**Dataset content**
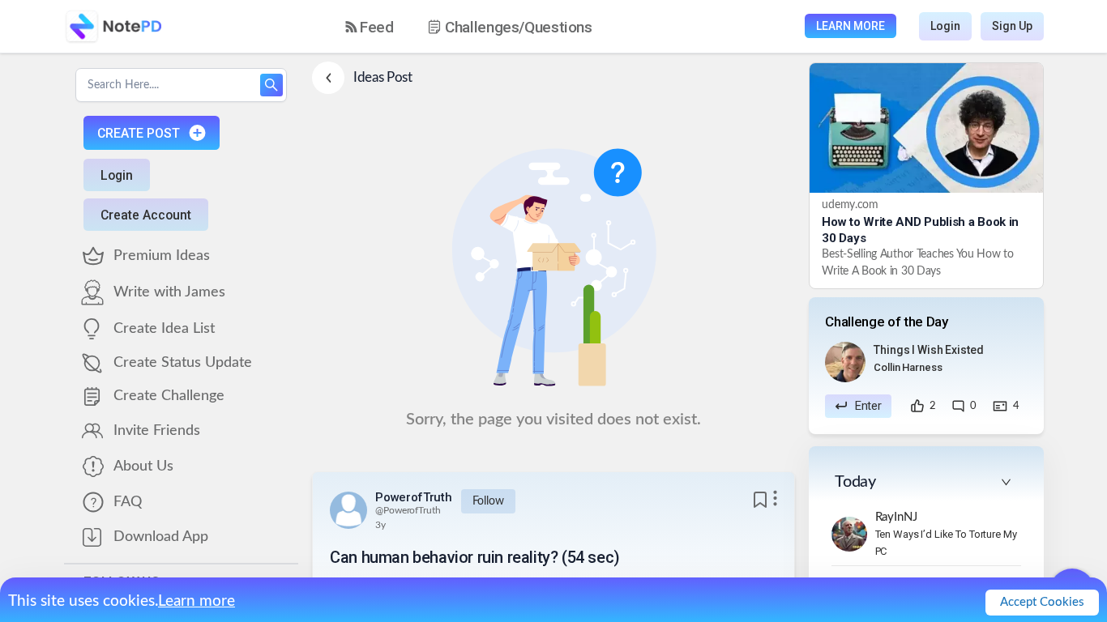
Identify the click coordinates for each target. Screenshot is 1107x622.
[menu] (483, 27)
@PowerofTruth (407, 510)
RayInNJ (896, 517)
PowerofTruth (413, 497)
--
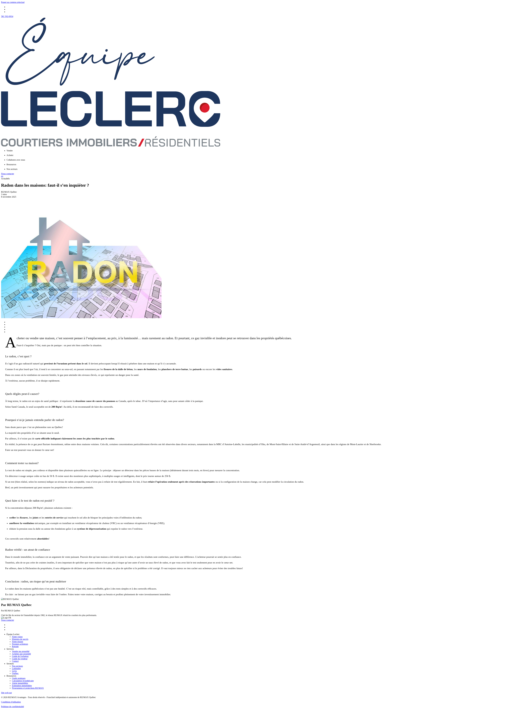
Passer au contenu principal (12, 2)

**Task statement**
Please give the lines starting at "Identify the click" and ending at "RayInNJ (896, 517)" again, swapping "target" for "item" and leaving everything else unchanged.

**Answer to the exercise**
Identify the click coordinates for each item. Screenshot is 1107x622.
[menu] (483, 27)
@PowerofTruth (407, 510)
RayInNJ (896, 517)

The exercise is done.